This Company Found a Way to Sell Something No One Wants to Discuss Learn the timeline behind Utah's Squatty Potty.
By Jason Ankeny Edited by Frances Dodds
This story appears in the May 2016 issue of Entrepreneur. Subscribe »

Crap! We sit when we do it, and we don't want to talk about it. Neither habit is easy to change. But a brave Utah-based company called Squatty Potty is trying. Sitting puts a kink in the colon, but squatting -- knees higher than the waist -- is better for our bowels. The company's footstools ($29 to $80) enable poopers to do just that, and sales last year eclipsed $15 million -- but it took five years to get there.
2010
Judy Edwards suffers from constipation, and her therapist gives her a footstool. It works when she is on the toilet, but she keeps tripping over it around the bathroom. Her son Bobby has a revelation: "Let's design a stool that goes around the toilet!"
2010
The Edwards family develops eight or nine prototypes, then commissions a neighbor to build 100 samples out of wood. They're mailed out to alternative-health bloggers. "If they had a following, I put the product into their hands," Bobby says.
2014
Squatty Potty appears on Shark Tank.

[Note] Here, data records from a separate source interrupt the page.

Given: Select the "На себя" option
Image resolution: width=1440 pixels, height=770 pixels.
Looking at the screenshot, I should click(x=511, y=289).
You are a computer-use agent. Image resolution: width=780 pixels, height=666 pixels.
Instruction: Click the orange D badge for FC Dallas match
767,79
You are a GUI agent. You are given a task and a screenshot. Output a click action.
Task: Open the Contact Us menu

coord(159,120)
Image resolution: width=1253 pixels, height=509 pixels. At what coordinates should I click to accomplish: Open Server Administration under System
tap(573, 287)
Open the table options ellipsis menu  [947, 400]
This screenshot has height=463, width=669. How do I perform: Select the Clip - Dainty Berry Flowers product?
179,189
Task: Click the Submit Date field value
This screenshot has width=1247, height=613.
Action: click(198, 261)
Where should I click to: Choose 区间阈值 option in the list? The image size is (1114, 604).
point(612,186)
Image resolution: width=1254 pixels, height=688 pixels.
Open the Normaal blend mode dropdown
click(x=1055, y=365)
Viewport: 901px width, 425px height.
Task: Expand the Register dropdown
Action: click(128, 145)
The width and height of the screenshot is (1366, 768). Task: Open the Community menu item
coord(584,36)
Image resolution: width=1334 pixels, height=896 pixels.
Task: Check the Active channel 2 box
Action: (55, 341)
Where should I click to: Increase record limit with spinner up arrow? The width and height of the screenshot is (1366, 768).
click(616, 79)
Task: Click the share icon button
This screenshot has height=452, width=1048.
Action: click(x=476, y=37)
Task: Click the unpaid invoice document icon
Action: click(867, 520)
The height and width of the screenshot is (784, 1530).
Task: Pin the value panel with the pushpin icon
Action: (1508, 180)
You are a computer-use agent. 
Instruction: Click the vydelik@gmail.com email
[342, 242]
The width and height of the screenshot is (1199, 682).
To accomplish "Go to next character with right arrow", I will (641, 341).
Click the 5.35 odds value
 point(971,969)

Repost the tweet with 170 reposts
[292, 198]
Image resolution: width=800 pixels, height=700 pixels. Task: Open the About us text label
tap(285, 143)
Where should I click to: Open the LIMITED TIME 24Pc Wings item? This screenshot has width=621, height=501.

One of the show's sharks, Lori Greiner, invests $350,000 for a 10 percent stake and helps negotiate prime placement for the product in Bed Bath & Beyond. Three weeks after the show airs, Squatty Potty does $3 million in online sales.
2012
Two different media outlets teach Squatty Potty about its product's versatility: The Dr. Oz Show features the product in a segment in May, which quintuples sales. That gets the attention of Howard Stern, who talks it up because he loves pooping.
2011
Squatty Potty is unveiled at a local expo. "We were shunned," Bobby says. "But that helped us hone our message. We learned to avoid being clichéd or too gross."
2014
In the past, Bobby says, a product like this would make a great infomercial -- but those times are gone. He tries other media, but the likes of QVC keep away. "They're like, "How do we demonstrate this on air? It's, uh, difficult,'" Bobby says.
2015
Squatty Potty hires branding firm Harmon Brothers to make a (hopefully viral) video. The Harmons try explaining the product to people and realize they don't get it until they hear about the colon kink. That's the key, they decide.
2015
The video debuts with a unicorn that poops rainbows but…has a colon kink! It costs $500,000 for production, focus grouping and promotion. The return: 30 million views in a week, and revenues 600 percent higher than projected.